2011 Fiscal Year Research-status Report
電子蓄積リングからのコヒーレントテラヘルツ光発生の研究
Project/Area Number |
23600008
|
Research Institution | University of Hyogo |
Principal Investigator |
庄司 善彦 兵庫県立大学, 高度産業科学技術研究所, 准教授 (90196585)
|
Project Period (FY) |
2011-04-28 – 2014-03-31
|
Keywords | 加速器 |
Research Abstract |
初年度は予定通り、蓄積リング改造用ハードウェアの準備を実施した。1 真空改造; キッカー電磁石用としてセラミックダクトを蓄積リングに導入した。セラミックダクトやRFコンタクターは施設の予備品を流用した。周辺の特殊真空チェンバーは新たに制作し、平成24年2月に設置した。平成24年4月現在で、通常の運転による真空焼きだしを継続中である。2 垂直キッカー電磁石; 空芯1ターンの電磁石、及び電源を新たに設計、製作した。電源は、製作後にトリガー系の安定化の為の改造を実施し、平成24年3月に設置し、オフビームテストでトリガー系を含めた正常動作を確認した。3 蓄積リングパラメーター調整のうち、事前に可能な下記を実行した。結果は NewSUBARU Study Report (NSSR)としてWEB公開している。(3-1)H/Vカップリング補正を実行した(NSSR-11-22, NSSR-11-28)。(3-2)シンクロトロン振動数の振幅依存シフトの調整(NSSR-11-34)。水平キッカーによるテストでは、ベータトロン振動の継続時間が不十分であり更なる調整を必要とする、という結果を得た。 更に次年度に予定していたタイミングシステムの構築を実施した。入射バンプトリガーに対して適切なディレーを入れ、ビーム同期を実現している。この結果は、別件であるAC6極による不安定性抑制実験で確認した(NSSR-12-04)
|
Current Status of Research Progress |
Current Status of Research Progress
2: Research has progressed on the whole more than it was originally planned.
Reason
初年度に予定していた3項目と、次年度に予定していた1項目の達成状況を示す。1 真空改造; 達成。2 垂直キッカー電磁石設置; 達成。3 蓄積リング調整; H/Vカップリング補正を実施。
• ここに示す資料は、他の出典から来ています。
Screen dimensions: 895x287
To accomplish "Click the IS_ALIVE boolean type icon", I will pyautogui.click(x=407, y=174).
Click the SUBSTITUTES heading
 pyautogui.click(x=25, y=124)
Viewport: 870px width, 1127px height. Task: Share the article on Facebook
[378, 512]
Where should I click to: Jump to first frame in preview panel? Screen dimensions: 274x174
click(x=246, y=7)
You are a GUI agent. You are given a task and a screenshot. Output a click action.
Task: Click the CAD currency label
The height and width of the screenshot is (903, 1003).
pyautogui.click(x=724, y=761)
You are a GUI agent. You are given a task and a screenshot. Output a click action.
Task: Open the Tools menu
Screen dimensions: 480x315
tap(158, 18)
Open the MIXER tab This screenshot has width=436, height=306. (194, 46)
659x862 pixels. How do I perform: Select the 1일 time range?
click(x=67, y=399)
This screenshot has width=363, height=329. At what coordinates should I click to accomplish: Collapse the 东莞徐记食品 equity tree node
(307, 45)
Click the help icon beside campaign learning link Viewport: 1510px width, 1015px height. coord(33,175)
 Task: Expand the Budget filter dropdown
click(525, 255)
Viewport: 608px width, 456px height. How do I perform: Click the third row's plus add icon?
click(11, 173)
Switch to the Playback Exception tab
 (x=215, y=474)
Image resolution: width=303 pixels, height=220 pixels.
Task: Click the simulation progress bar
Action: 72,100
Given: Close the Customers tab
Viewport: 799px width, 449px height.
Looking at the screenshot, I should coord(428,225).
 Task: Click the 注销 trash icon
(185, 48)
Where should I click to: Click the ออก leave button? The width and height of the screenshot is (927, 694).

ベータトロン振動数の振幅依存シフトの調整を実施。シンクロトロン振動数の振幅依存シフトの調整; ストリークカメラの調整中で未実施。蓄積リングのパラメーター調整は次年度も継続して行う必要がある。4 タイミングシステムの構築; 達成。
|
Strategy for Future Research Activity |
次年度は様々な調整を通じて、空間変調の実施とTHz波発生の原理実証に至る。1 蓄積リング改造完了; 前年度から準備したハードウェアを組み合わせて調整し、蓄積リング関係の改造を完了させる。2 蓄積リング調整; 蓄積リングの非線形磁場調整を行う。前年度の結果から、捩れ4極および高次多重極補正の増強の必要が明らかとなった為、これを実施する。更に前年度発見され、原因特定に至らなかったビーム不安定性対策を実施する。3 CSR観測; 垂直キッカーを稼働させて波形バンチ形成を確認し、ショットキーダイオード検出器によって垂直方向THz波発生を確認する。4 THz分光; マイケルソン干渉計を含む分光システムは高橋が京大から移設するが、SPring-8サイトに常駐する池本と森脇が補佐する。年度終わりには調整を終え、光源性能を確認する為の分光を開始する。
|
Expenditure Plans for the Next FY Research Funding |
物品費の使用計画を修正する。初年度予定物品の購入に講座費等を充てる事で繰越金を出した。これは予定外の下記「1」を購入する為である。1 前年度からの繰り越し金にタイミングモジュール用物品費を加えて、非線形補正用の多極磁場発生を増強する。2 旅費、人件費・謝金、その他は予定通り使用する。